> **WHAT TO PRODUCE**: In the records that follow, find each line containing "pixels" and copy it.

INPUT FOR THIS TASK section start

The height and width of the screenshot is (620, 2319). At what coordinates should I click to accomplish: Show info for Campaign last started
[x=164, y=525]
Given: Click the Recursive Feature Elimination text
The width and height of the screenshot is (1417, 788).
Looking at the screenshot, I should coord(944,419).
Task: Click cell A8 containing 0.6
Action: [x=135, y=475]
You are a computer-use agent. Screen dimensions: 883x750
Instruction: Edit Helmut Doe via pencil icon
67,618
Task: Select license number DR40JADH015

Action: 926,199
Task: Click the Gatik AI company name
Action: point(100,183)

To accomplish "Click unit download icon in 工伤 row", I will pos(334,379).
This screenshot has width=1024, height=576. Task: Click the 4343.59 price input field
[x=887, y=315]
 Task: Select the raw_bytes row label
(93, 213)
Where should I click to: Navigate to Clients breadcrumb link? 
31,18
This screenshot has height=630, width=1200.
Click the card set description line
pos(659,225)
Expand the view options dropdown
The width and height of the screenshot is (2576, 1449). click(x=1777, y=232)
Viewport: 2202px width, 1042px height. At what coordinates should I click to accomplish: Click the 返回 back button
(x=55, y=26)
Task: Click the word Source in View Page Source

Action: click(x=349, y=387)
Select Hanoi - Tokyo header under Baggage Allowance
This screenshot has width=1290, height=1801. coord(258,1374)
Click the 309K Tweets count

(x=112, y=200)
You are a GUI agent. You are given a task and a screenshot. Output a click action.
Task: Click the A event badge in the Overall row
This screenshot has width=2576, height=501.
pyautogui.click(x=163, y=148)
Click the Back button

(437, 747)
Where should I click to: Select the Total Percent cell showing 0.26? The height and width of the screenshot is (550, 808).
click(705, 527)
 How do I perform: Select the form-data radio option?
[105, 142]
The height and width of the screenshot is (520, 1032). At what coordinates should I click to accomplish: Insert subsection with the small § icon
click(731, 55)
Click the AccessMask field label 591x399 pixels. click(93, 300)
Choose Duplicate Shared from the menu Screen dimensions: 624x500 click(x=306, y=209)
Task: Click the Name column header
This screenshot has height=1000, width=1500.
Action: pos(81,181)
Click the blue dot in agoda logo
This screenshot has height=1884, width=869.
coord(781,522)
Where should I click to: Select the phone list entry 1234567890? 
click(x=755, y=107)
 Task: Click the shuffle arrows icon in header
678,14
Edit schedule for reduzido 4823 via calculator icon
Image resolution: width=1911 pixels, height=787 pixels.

INPUT FOR THIS TASK section end

> **RESPONSE TO THIS EXERCISE**:
Click the AccessMask field label 591x399 pixels. click(93, 300)
Image resolution: width=1911 pixels, height=787 pixels.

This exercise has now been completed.